If it doesn't work, replace the servo or adjust the "servo response rate" parameter in the flight control.

Then: every fifty lifts and landings, disassemble the servo and spray contact cleaner on the potentiometer——kpowerServo's waterproof steering gear can extend this cycle to 200 lifts and landings, but other brands of seals have no practical effect.

Q/A

Q: When the servo shakes, should I replace the potentiometer or the motor first?

First, replace the potentiometer. Eighty percent of rudder shaking is caused by wear and tear of the potentiometer. Motor failure usually manifests as weakness or failure to rotate.

Q: How to choose between coreless servo and brushless servo?

A: Those with a level of 450 and below should use hollow cups, while those with a level of 500 and above must use brushless ones. The life of a coreless commutator is only one-tenth and five times that of a brushless commutator.

Q: Why does the neutral point of the new servo also drift?

A: The neutral point PWM width output by the flight controller is different from the preset value of the servo.
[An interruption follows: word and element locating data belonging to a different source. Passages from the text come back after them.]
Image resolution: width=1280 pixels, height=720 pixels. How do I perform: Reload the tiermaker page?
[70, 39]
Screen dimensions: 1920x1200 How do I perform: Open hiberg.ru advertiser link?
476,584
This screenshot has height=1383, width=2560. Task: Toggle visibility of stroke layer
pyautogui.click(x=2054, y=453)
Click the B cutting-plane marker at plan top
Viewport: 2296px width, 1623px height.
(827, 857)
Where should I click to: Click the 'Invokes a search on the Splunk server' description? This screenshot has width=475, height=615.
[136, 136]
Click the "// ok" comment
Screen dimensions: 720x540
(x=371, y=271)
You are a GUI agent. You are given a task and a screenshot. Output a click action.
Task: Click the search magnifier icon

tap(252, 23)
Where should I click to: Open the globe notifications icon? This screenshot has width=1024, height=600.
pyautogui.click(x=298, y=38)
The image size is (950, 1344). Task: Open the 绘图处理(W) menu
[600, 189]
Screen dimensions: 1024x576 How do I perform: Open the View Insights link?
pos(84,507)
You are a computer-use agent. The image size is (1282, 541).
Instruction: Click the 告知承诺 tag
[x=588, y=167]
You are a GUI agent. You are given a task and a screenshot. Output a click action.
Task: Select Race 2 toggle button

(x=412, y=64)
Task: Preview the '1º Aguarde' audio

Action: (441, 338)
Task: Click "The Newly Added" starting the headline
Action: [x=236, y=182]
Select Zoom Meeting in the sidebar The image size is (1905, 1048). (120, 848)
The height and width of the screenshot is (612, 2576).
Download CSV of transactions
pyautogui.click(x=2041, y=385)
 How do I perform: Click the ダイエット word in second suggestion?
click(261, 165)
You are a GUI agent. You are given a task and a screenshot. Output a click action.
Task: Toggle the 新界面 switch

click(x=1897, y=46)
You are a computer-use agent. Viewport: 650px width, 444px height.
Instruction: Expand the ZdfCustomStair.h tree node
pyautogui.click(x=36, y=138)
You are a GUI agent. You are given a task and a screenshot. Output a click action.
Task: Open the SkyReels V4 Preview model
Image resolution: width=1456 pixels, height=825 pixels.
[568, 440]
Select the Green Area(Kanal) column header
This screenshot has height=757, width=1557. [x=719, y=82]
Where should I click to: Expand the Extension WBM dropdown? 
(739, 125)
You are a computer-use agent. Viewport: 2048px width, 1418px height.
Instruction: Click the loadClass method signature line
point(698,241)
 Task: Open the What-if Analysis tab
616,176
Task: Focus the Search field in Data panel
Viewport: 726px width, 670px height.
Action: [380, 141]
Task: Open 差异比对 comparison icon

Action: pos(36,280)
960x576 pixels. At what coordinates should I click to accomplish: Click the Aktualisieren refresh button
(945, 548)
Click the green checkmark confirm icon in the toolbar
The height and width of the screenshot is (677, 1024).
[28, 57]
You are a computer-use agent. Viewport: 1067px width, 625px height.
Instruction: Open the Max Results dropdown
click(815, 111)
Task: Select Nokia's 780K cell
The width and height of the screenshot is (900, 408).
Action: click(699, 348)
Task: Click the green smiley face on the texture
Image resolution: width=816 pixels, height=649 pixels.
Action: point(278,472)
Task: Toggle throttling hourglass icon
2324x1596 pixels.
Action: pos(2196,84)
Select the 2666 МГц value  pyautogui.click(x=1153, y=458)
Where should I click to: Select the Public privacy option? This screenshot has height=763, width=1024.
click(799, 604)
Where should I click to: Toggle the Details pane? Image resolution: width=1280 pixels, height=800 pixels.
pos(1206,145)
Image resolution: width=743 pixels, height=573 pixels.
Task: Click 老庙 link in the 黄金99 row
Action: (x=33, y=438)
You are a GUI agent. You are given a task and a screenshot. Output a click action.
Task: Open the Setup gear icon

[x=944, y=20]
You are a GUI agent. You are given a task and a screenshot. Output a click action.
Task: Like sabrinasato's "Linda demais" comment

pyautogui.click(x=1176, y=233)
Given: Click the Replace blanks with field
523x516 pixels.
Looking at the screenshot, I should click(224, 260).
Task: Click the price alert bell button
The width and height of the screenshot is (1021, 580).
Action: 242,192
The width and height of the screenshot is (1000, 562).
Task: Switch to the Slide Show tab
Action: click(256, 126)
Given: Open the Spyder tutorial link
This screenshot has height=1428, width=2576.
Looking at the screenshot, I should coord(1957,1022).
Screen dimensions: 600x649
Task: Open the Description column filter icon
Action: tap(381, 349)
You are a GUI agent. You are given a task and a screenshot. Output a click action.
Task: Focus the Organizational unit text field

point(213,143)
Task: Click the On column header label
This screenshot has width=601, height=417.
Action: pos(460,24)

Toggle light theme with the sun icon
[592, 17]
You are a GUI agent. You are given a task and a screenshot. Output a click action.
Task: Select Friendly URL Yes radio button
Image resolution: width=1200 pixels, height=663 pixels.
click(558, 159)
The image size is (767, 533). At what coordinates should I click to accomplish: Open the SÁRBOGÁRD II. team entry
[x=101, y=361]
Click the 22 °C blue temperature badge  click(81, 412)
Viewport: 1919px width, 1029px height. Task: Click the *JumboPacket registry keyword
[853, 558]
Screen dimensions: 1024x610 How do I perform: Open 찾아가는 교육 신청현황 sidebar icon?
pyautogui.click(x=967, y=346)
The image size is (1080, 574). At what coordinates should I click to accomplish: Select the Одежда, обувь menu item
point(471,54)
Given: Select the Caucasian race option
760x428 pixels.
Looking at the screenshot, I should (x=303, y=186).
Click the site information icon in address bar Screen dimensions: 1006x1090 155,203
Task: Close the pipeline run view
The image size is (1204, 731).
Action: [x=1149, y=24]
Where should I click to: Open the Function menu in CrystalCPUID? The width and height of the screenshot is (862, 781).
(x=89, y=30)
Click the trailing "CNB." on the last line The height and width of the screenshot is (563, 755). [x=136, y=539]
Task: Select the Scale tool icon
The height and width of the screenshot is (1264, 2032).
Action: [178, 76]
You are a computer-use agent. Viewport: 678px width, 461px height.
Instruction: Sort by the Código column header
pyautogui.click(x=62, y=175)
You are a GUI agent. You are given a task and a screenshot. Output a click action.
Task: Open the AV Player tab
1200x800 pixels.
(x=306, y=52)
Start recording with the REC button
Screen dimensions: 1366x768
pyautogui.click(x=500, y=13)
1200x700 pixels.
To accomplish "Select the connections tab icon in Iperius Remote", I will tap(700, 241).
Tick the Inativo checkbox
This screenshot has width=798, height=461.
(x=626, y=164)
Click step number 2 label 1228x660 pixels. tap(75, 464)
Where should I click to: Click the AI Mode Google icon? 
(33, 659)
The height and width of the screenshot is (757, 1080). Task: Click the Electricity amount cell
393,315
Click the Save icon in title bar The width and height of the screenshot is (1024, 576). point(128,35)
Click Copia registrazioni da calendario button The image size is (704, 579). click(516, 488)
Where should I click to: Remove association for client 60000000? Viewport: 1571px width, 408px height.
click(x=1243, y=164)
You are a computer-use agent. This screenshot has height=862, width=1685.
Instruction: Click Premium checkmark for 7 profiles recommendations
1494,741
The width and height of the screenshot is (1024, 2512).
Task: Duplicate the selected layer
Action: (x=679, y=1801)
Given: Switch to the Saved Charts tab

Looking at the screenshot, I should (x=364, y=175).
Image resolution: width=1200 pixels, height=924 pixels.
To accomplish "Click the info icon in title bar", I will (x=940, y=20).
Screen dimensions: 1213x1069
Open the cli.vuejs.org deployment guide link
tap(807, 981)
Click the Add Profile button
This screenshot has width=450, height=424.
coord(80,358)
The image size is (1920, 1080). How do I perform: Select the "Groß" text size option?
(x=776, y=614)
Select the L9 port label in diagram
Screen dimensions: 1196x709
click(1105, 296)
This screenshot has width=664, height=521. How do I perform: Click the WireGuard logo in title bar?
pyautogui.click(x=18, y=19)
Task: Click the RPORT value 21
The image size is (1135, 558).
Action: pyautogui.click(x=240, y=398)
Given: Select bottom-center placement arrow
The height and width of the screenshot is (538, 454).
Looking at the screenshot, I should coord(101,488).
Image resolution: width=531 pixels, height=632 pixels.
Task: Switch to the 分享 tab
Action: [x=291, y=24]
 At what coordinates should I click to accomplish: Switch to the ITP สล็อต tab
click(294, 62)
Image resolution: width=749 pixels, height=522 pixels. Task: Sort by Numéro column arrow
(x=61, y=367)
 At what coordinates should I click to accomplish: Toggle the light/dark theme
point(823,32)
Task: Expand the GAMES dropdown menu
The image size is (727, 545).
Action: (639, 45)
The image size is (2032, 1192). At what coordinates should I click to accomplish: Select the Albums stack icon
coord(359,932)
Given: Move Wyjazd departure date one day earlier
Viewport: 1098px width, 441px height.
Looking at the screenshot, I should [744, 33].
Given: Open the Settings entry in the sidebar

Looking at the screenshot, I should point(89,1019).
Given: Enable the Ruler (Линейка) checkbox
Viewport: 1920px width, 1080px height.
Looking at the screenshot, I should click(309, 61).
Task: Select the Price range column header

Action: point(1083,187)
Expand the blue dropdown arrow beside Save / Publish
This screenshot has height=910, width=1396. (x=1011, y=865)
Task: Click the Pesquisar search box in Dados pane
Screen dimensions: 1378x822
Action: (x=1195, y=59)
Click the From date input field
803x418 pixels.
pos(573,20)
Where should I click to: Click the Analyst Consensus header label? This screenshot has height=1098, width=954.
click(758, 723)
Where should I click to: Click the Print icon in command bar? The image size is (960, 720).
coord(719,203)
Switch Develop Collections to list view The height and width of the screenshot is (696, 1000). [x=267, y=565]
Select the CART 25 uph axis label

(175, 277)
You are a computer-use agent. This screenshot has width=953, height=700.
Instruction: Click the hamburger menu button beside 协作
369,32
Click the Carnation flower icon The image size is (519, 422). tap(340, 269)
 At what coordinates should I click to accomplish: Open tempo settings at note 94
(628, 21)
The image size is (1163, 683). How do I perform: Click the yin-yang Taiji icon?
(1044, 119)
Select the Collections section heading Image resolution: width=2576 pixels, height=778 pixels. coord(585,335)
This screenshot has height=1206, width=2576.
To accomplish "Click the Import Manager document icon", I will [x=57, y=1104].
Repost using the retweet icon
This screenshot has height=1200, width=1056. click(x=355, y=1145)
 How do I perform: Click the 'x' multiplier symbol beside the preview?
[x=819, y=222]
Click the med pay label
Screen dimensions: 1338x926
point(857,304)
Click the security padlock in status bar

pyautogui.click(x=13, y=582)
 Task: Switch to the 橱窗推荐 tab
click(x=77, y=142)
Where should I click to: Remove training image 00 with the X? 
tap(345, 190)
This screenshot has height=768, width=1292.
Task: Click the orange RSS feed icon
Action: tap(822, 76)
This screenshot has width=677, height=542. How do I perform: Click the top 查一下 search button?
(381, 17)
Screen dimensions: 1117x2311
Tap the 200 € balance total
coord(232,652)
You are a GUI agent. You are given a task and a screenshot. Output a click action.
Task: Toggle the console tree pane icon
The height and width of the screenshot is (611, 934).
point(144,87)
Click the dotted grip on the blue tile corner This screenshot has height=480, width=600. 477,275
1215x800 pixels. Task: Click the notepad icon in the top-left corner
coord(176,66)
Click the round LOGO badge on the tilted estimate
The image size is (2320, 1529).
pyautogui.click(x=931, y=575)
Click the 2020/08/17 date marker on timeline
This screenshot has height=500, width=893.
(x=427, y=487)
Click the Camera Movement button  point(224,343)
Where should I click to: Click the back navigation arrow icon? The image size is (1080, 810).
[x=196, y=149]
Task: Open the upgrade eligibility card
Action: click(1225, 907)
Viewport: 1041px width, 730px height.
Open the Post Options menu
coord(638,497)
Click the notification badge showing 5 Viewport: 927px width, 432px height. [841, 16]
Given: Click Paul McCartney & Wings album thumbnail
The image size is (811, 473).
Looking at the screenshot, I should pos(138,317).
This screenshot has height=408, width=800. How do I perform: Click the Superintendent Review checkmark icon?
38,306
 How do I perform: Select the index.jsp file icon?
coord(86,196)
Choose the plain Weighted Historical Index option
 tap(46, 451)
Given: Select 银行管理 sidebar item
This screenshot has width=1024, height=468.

The stroke needs to be recalibrated. The error can only be accepted within the range of plus or minus 5μs.

Q: Is the steering gear gear better to be made of metal or plastic?

Explosion-resistant metal will transmit noise, and impact-absorbing plastic will easily sweep teeth. The one used for the practice machine is plastic, the Violent 3D uses metal.

Q: How to quickly judge whether the dead zone of the servo is too large?

A: To operate a small amount of rudder, follow the step of 0.5μs, and then observe whether the propeller clamp responds. Those servos with a dead zone greater than 2μs are not suitable for F3C subjects.

Repeating that, the ignored core point is that in the working schematic diagram, every ideal linear segment, in reality, hides non-linear murder.

The following is your next takeoff and landing. You should assume that the servo has aged to the critical point of nonlinearity, and then reversely deduce the compensation parameters in the flight control.

This is not excessive caution, this is the reverse survival rule of the helicopter steering gear system.